### Problem statement
An exact copy of all the data is the expected answer.

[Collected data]
::::

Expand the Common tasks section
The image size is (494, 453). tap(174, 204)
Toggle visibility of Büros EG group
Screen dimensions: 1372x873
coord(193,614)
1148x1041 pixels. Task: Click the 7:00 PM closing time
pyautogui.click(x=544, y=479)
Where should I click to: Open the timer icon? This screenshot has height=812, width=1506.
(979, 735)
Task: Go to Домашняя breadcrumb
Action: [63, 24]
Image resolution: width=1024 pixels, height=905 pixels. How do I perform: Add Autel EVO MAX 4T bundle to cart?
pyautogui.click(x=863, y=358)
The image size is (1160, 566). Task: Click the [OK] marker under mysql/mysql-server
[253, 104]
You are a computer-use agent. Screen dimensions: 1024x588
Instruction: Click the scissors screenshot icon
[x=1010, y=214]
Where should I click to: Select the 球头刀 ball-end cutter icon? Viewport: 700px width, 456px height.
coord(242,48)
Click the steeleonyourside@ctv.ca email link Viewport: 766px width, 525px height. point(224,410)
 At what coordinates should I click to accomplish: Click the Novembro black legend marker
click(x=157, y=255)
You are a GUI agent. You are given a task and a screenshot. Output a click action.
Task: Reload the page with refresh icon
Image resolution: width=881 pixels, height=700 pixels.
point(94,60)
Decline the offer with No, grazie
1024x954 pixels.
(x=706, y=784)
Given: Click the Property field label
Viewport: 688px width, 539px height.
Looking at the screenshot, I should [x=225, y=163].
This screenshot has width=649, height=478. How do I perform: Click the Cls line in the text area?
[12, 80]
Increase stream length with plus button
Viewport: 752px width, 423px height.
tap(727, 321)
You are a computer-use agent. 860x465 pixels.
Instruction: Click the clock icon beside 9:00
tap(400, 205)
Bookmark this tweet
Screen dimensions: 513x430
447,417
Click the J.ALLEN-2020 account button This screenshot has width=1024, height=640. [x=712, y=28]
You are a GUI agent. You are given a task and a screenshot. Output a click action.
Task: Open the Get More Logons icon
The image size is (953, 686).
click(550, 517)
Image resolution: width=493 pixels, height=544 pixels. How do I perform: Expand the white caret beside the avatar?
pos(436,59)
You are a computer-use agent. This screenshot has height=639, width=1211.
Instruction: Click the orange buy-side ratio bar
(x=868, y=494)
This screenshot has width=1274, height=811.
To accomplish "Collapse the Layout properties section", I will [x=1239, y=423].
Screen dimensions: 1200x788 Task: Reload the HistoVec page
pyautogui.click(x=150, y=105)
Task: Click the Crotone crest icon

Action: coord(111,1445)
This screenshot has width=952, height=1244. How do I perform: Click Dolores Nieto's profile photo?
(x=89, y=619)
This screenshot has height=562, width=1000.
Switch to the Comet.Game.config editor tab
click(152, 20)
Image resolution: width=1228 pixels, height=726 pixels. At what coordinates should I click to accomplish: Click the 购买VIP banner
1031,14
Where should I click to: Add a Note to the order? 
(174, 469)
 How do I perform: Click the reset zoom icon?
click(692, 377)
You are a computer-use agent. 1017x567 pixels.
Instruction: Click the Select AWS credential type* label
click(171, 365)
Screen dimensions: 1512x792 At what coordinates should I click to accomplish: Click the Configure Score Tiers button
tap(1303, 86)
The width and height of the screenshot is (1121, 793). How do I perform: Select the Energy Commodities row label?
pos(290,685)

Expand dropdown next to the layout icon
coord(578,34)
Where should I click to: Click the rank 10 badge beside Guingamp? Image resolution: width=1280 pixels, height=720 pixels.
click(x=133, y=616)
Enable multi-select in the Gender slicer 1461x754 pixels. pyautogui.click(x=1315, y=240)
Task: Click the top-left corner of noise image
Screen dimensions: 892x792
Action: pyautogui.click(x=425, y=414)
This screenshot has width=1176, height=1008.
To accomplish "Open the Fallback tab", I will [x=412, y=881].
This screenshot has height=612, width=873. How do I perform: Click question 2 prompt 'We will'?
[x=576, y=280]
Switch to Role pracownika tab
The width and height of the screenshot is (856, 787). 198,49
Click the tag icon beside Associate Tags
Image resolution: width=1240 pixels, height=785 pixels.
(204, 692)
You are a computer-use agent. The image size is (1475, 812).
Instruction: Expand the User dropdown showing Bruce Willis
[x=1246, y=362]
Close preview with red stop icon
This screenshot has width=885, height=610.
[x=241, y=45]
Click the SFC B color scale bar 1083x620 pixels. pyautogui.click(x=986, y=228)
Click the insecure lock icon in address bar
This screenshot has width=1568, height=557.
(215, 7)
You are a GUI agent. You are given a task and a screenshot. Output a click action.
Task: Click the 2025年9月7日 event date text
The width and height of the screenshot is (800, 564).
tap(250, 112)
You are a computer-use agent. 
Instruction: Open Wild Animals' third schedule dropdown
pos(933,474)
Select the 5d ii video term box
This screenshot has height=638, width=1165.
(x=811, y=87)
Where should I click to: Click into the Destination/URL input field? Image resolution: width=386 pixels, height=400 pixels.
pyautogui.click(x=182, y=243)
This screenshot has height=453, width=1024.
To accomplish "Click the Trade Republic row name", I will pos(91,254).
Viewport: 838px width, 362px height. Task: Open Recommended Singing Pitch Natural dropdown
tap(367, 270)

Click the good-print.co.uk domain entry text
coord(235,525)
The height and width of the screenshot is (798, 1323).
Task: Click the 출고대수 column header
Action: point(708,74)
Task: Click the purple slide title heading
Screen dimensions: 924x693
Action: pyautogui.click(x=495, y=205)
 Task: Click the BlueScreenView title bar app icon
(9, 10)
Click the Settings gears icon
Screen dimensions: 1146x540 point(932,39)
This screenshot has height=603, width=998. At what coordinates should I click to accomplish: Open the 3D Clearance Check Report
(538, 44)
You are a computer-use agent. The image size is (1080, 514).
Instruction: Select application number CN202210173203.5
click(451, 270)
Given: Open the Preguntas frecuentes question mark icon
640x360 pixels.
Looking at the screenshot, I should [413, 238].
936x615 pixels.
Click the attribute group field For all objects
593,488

::::

### Completed exercise
Expand the Common tasks section
The image size is (494, 453). tap(174, 204)
Toggle visibility of Büros EG group
Screen dimensions: 1372x873
coord(193,614)
1148x1041 pixels. Task: Click the 7:00 PM closing time
pyautogui.click(x=544, y=479)
Where should I click to: Open the timer icon? This screenshot has height=812, width=1506.
(979, 735)
Task: Go to Домашняя breadcrumb
Action: [63, 24]
Image resolution: width=1024 pixels, height=905 pixels. How do I perform: Add Autel EVO MAX 4T bundle to cart?
pyautogui.click(x=863, y=358)
The image size is (1160, 566). Task: Click the [OK] marker under mysql/mysql-server
[253, 104]
You are a computer-use agent. Screen dimensions: 1024x588
Instruction: Click the scissors screenshot icon
[x=1010, y=214]
Where should I click to: Select the 球头刀 ball-end cutter icon? Viewport: 700px width, 456px height.
coord(242,48)
Click the steeleonyourside@ctv.ca email link Viewport: 766px width, 525px height. point(224,410)
 At what coordinates should I click to accomplish: Click the Novembro black legend marker
click(x=157, y=255)
You are a GUI agent. You are given a task and a screenshot. Output a click action.
Task: Reload the page with refresh icon
Image resolution: width=881 pixels, height=700 pixels.
point(94,60)
Decline the offer with No, grazie
1024x954 pixels.
(x=706, y=784)
Given: Click the Property field label
Viewport: 688px width, 539px height.
Looking at the screenshot, I should [x=225, y=163].
This screenshot has width=649, height=478. How do I perform: Click the Cls line in the text area?
[12, 80]
Increase stream length with plus button
Viewport: 752px width, 423px height.
tap(727, 321)
You are a computer-use agent. 860x465 pixels.
Instruction: Click the clock icon beside 9:00
tap(400, 205)
Bookmark this tweet
Screen dimensions: 513x430
447,417
Click the J.ALLEN-2020 account button This screenshot has width=1024, height=640. [x=712, y=28]
You are a GUI agent. You are given a task and a screenshot. Output a click action.
Task: Open the Get More Logons icon
The image size is (953, 686).
click(550, 517)
Image resolution: width=493 pixels, height=544 pixels. How do I perform: Expand the white caret beside the avatar?
pos(436,59)
You are a computer-use agent. This screenshot has height=639, width=1211.
Instruction: Click the orange buy-side ratio bar
(x=868, y=494)
This screenshot has width=1274, height=811.
To accomplish "Collapse the Layout properties section", I will [x=1239, y=423].
Screen dimensions: 1200x788 Task: Reload the HistoVec page
pyautogui.click(x=150, y=105)
Task: Click the Crotone crest icon

Action: coord(111,1445)
This screenshot has width=952, height=1244. How do I perform: Click Dolores Nieto's profile photo?
(x=89, y=619)
This screenshot has height=562, width=1000.
Switch to the Comet.Game.config editor tab
click(152, 20)
Image resolution: width=1228 pixels, height=726 pixels. At what coordinates should I click to accomplish: Click the 购买VIP banner
1031,14
Where should I click to: Add a Note to the order? 
(174, 469)
 How do I perform: Click the reset zoom icon?
click(692, 377)
You are a computer-use agent. 1017x567 pixels.
Instruction: Click the Select AWS credential type* label
click(171, 365)
Screen dimensions: 1512x792 At what coordinates should I click to accomplish: Click the Configure Score Tiers button
tap(1303, 86)
The width and height of the screenshot is (1121, 793). How do I perform: Select the Energy Commodities row label?
pos(290,685)

Expand dropdown next to the layout icon
coord(578,34)
Where should I click to: Click the rank 10 badge beside Guingamp? Image resolution: width=1280 pixels, height=720 pixels.
click(x=133, y=616)
Enable multi-select in the Gender slicer 1461x754 pixels. pyautogui.click(x=1315, y=240)
Task: Click the top-left corner of noise image
Screen dimensions: 892x792
Action: pyautogui.click(x=425, y=414)
This screenshot has width=1176, height=1008.
To accomplish "Open the Fallback tab", I will [x=412, y=881].
This screenshot has height=612, width=873. How do I perform: Click question 2 prompt 'We will'?
[x=576, y=280]
Switch to Role pracownika tab
The width and height of the screenshot is (856, 787). 198,49
Click the tag icon beside Associate Tags
Image resolution: width=1240 pixels, height=785 pixels.
(204, 692)
You are a computer-use agent. The image size is (1475, 812).
Instruction: Expand the User dropdown showing Bruce Willis
[x=1246, y=362]
Close preview with red stop icon
This screenshot has width=885, height=610.
[x=241, y=45]
Click the SFC B color scale bar 1083x620 pixels. pyautogui.click(x=986, y=228)
Click the insecure lock icon in address bar
This screenshot has width=1568, height=557.
(215, 7)
You are a GUI agent. You are given a task and a screenshot. Output a click action.
Task: Click the 2025年9月7日 event date text
The width and height of the screenshot is (800, 564).
tap(250, 112)
You are a computer-use agent. 
Instruction: Open Wild Animals' third schedule dropdown
pos(933,474)
Select the 5d ii video term box
This screenshot has height=638, width=1165.
(x=811, y=87)
Where should I click to: Click into the Destination/URL input field? Image resolution: width=386 pixels, height=400 pixels.
pyautogui.click(x=182, y=243)
This screenshot has height=453, width=1024.
To accomplish "Click the Trade Republic row name", I will pos(91,254).
Viewport: 838px width, 362px height. Task: Open Recommended Singing Pitch Natural dropdown
tap(367, 270)

Click the good-print.co.uk domain entry text
coord(235,525)
The height and width of the screenshot is (798, 1323).
Task: Click the 출고대수 column header
Action: point(708,74)
Task: Click the purple slide title heading
Screen dimensions: 924x693
Action: pyautogui.click(x=495, y=205)
 Task: Click the BlueScreenView title bar app icon
(9, 10)
Click the Settings gears icon
Screen dimensions: 1146x540 point(932,39)
This screenshot has height=603, width=998. At what coordinates should I click to accomplish: Open the 3D Clearance Check Report
(538, 44)
You are a computer-use agent. The image size is (1080, 514).
Instruction: Select application number CN202210173203.5
click(451, 270)
Given: Open the Preguntas frecuentes question mark icon
640x360 pixels.
Looking at the screenshot, I should [413, 238].
936x615 pixels.
Click the attribute group field For all objects
593,488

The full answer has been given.